Exercise prompt — What lines in the material hold the string "Given"? Copy out each of them.

Input material —
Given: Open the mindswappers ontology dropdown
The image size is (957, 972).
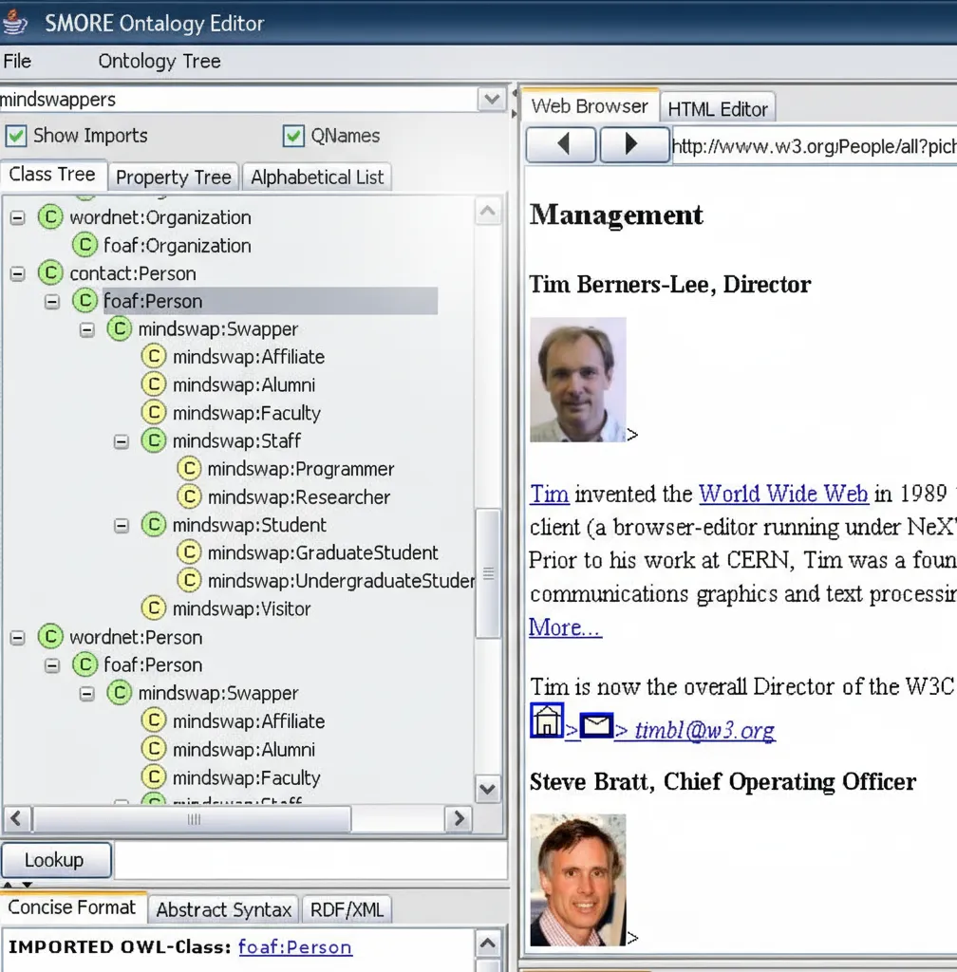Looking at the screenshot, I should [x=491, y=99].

--

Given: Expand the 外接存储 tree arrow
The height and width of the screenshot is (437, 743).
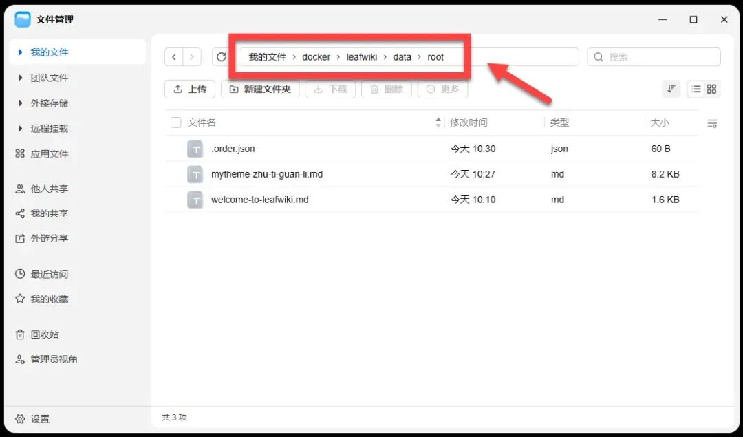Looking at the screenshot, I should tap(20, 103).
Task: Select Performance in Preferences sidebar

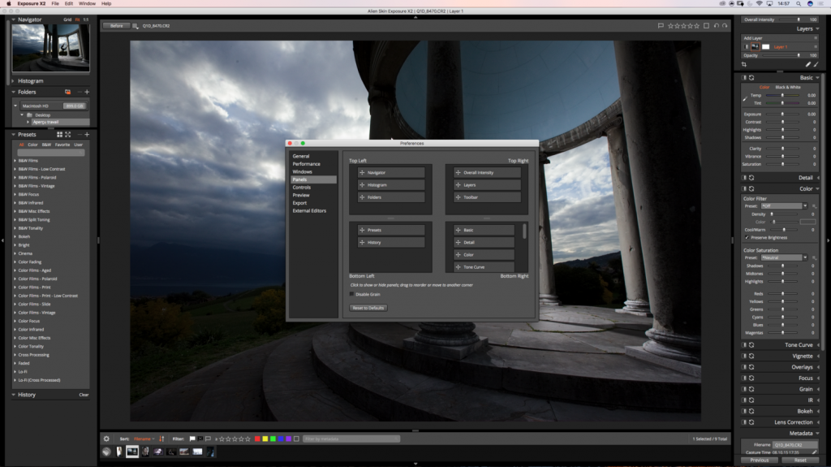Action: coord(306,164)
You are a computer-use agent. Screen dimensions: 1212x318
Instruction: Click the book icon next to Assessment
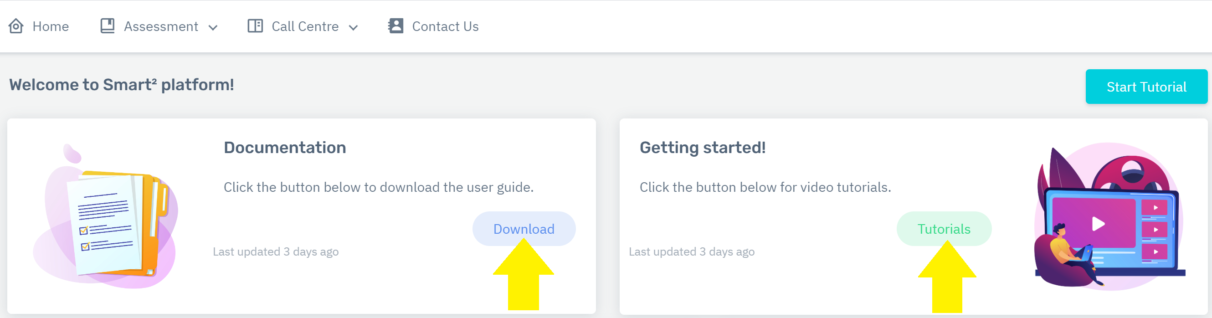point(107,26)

Written reply —
Given: Open the mindswappers ontology dropdown
Given: Expand the 外接存储 tree arrow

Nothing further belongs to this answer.